INFORMATION SUPPLIED below:

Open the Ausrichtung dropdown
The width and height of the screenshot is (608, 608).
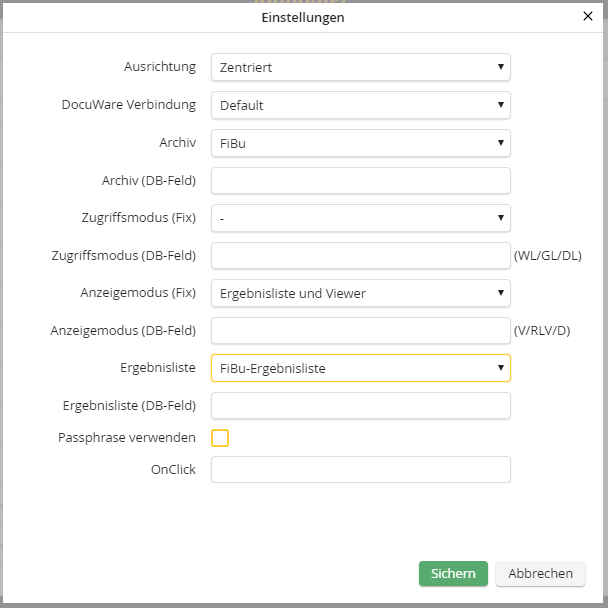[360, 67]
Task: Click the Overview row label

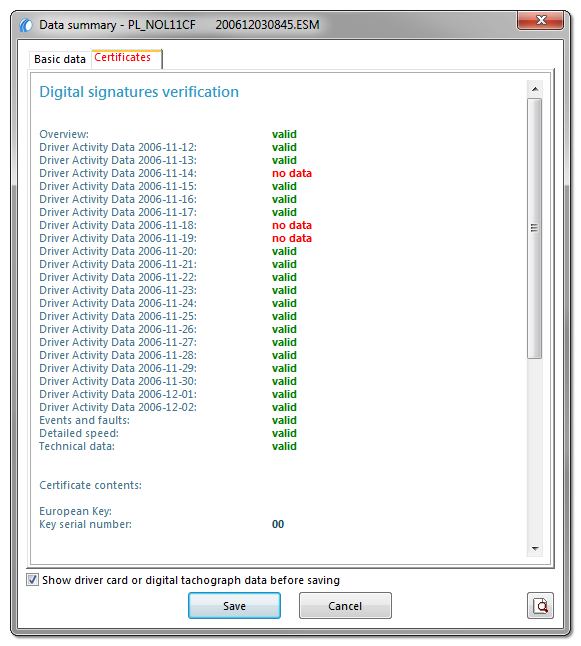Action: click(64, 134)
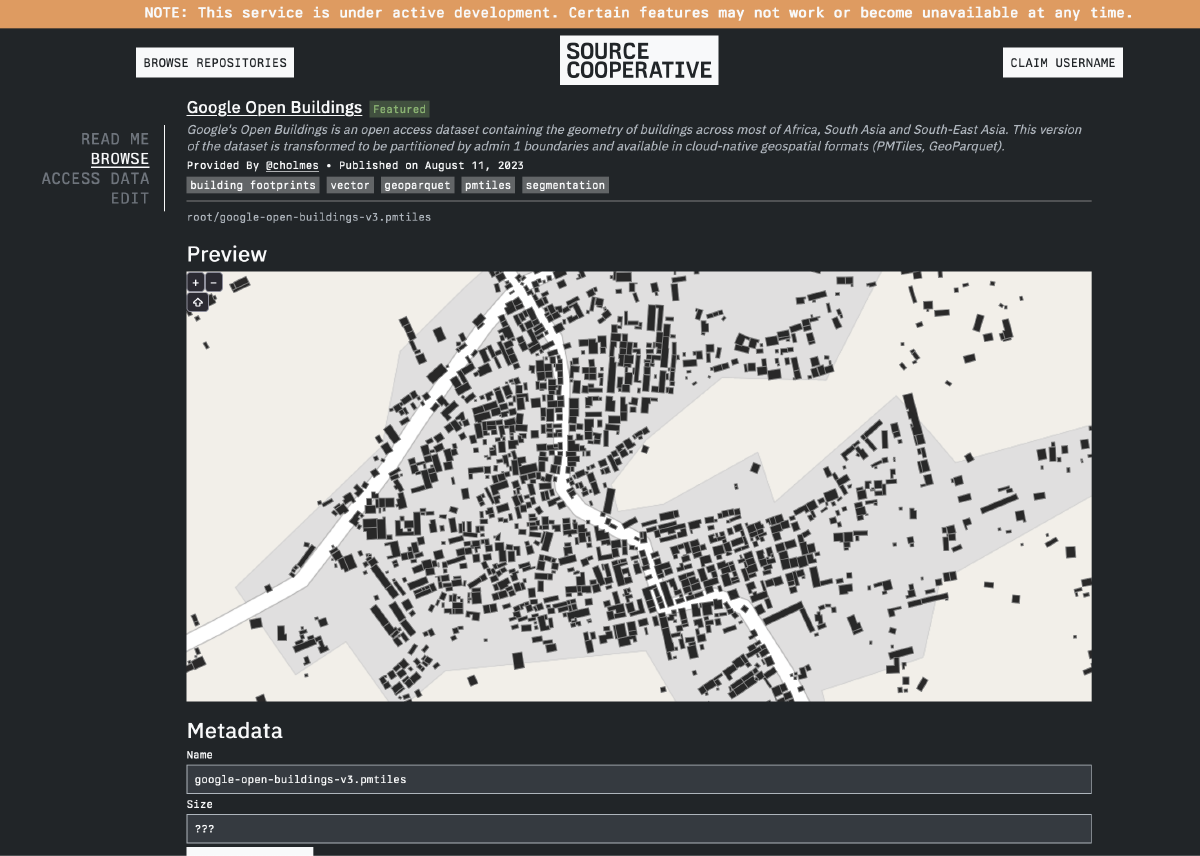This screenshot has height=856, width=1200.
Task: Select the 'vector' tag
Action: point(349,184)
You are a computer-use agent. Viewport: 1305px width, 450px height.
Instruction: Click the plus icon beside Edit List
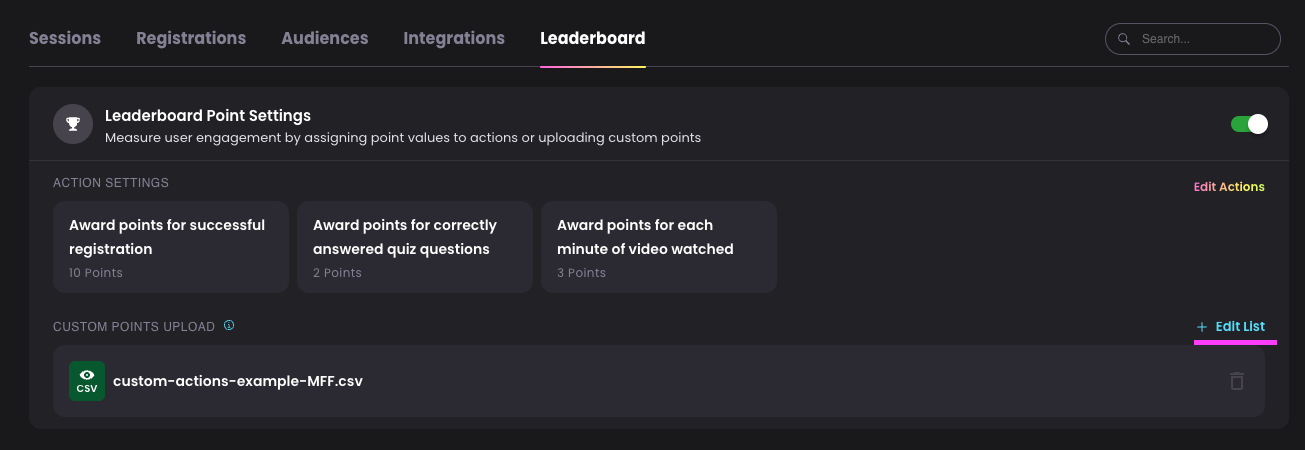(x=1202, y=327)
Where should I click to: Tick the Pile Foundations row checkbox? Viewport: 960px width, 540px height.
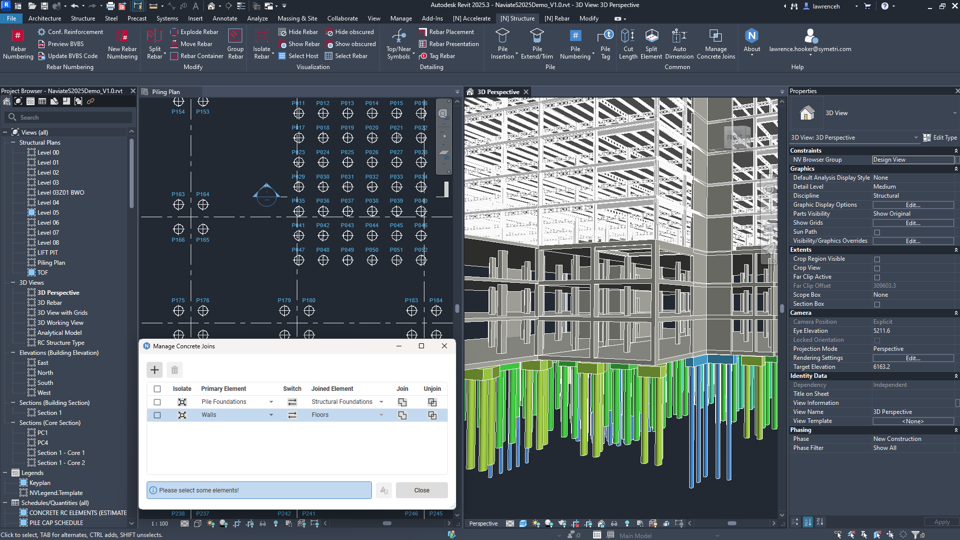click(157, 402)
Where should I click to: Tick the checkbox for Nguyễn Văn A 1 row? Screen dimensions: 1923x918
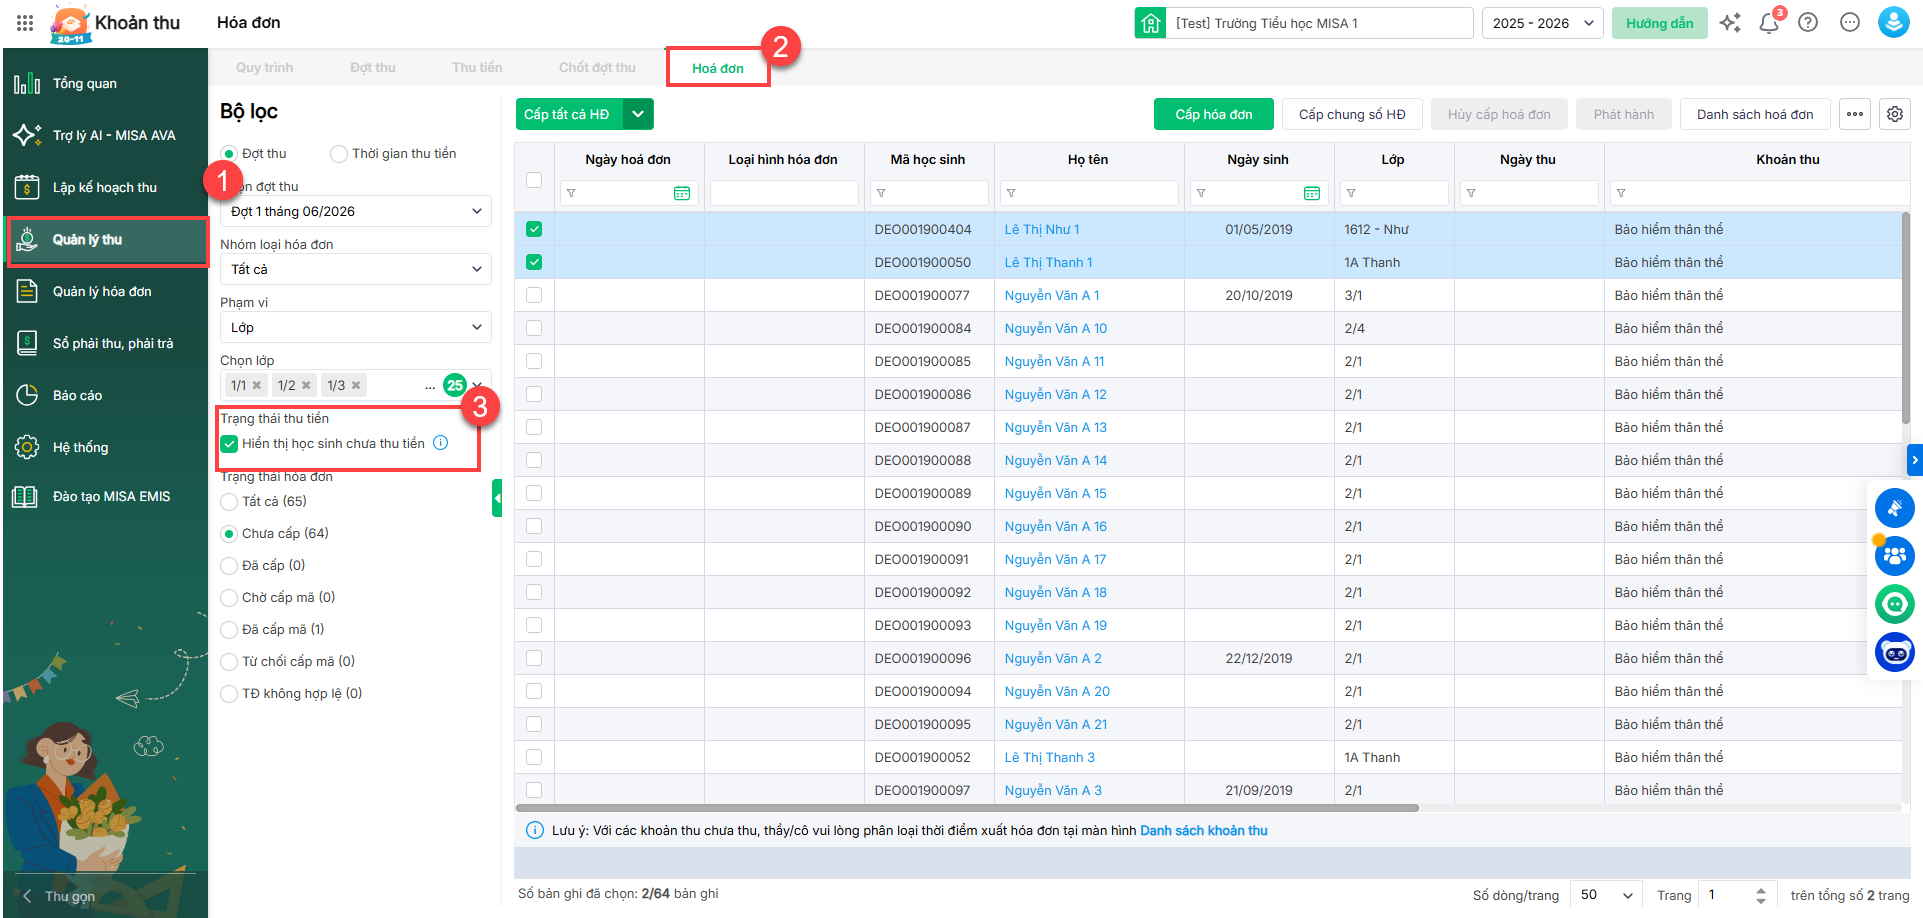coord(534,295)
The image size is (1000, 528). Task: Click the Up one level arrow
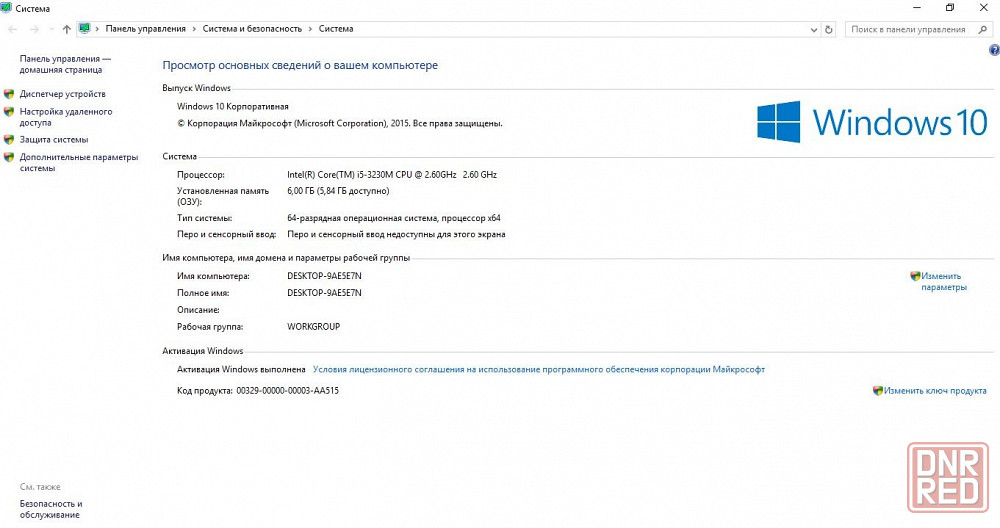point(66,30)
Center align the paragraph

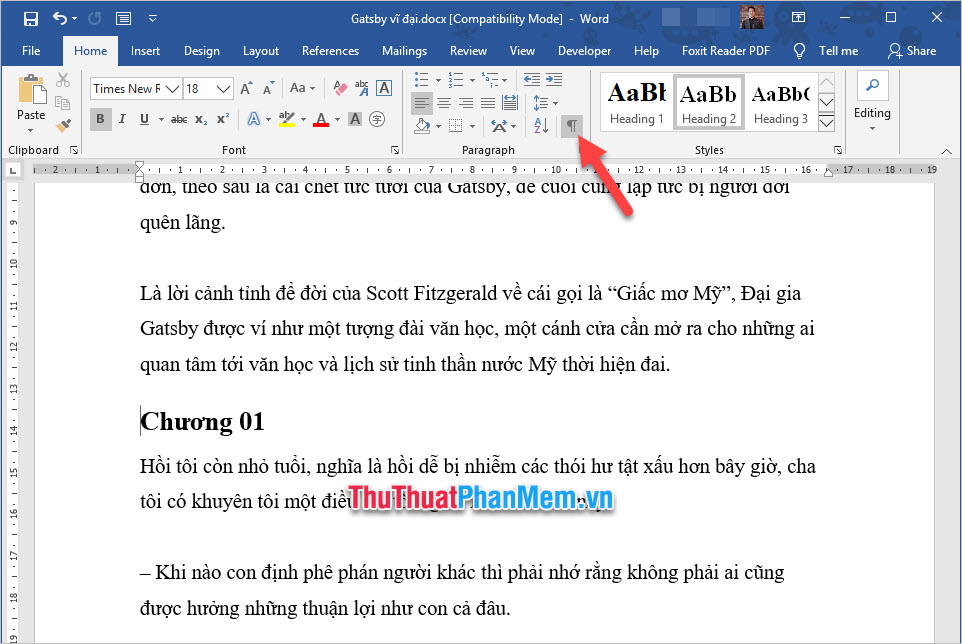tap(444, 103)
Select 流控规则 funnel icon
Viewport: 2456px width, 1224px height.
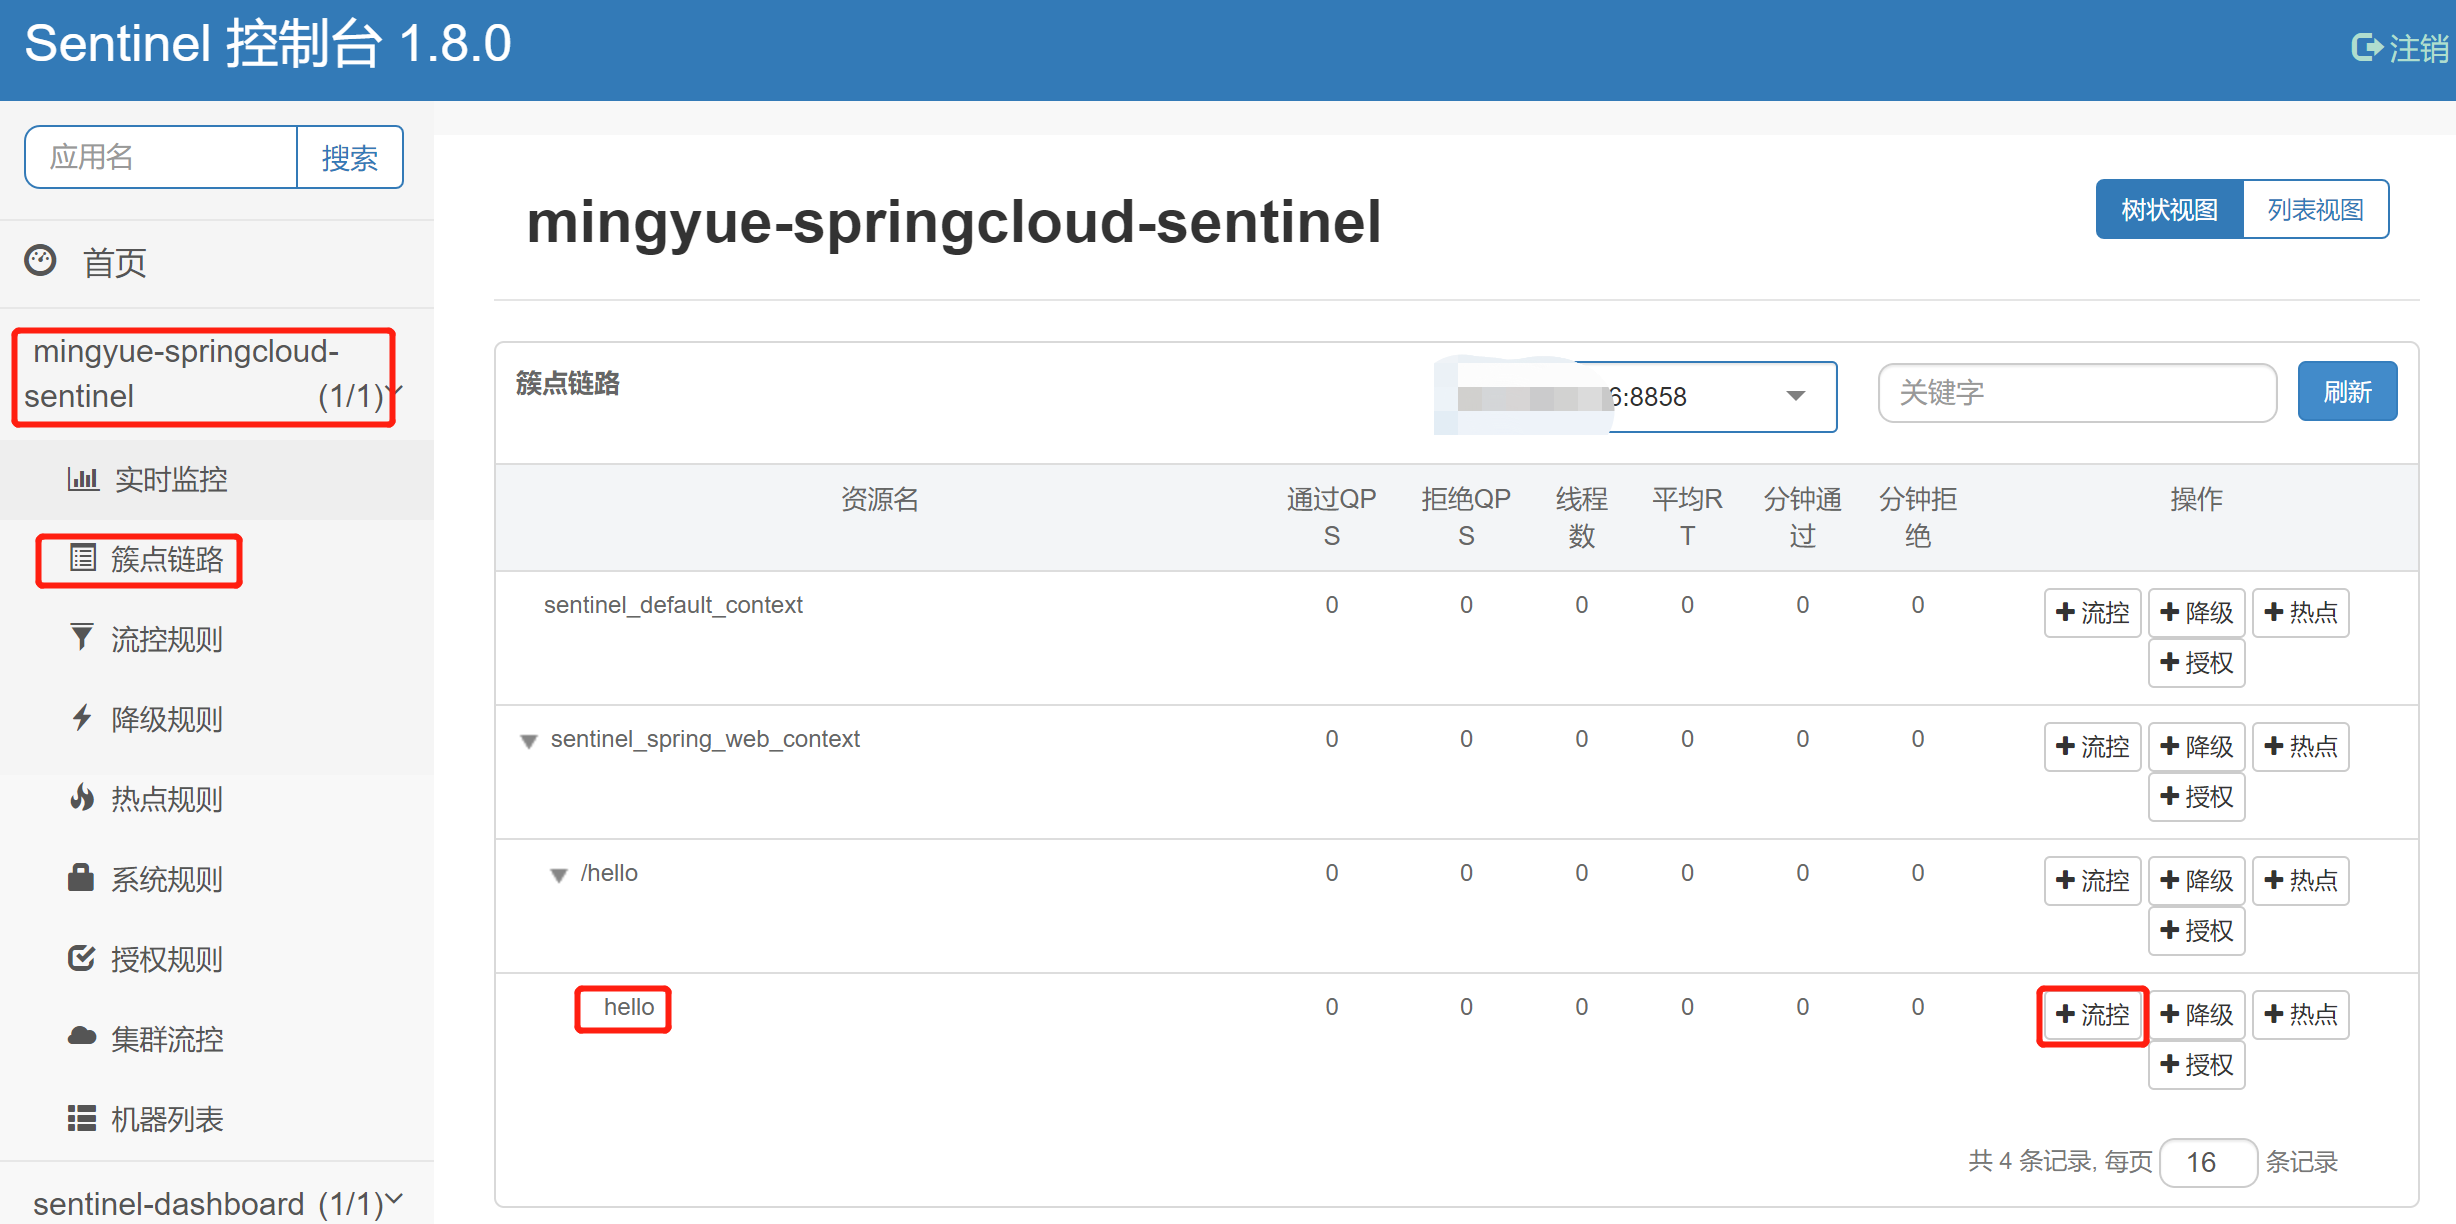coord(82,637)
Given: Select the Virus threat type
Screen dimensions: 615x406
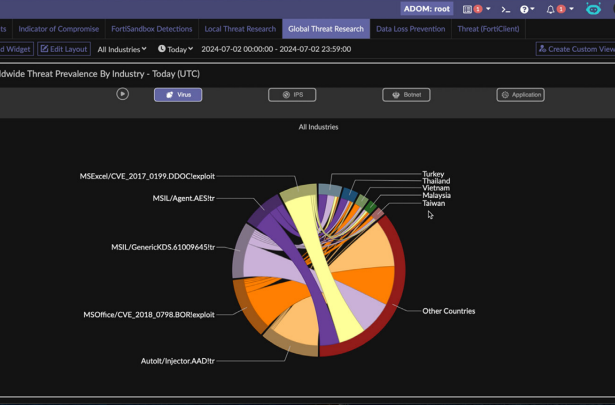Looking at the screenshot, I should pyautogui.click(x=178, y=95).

End of INFORMATION SUPPLIED.

* PROBLEM DESCRIPTION *
Without including any picture, print every record exactly as written above.

* SOLVED PROBLEM *
Open the Ausrichtung dropdown
The width and height of the screenshot is (608, 608).
[360, 67]
Task: Click the Overview row label

Action: click(64, 134)
This screenshot has height=856, width=1200.
Task: Select the 'vector' tag
Action: point(349,184)
You are a computer-use agent. Viewport: 1305px width, 450px height.
Instruction: Click the plus icon beside Edit List
(x=1202, y=327)
Where should I click to: Tick the Pile Foundations row checkbox? Viewport: 960px width, 540px height.
click(157, 402)
Where should I click to: Tick the checkbox for Nguyễn Văn A 1 row? Screen dimensions: 1923x918
coord(534,295)
The image size is (1000, 528). Task: Click the Up one level arrow
point(66,30)
Center align the paragraph

tap(444, 103)
Select 流控规则 funnel icon
Viewport: 2456px width, 1224px height.
coord(82,637)
Given: Select the Virus threat type
Screen dimensions: 615x406
Looking at the screenshot, I should pyautogui.click(x=178, y=95).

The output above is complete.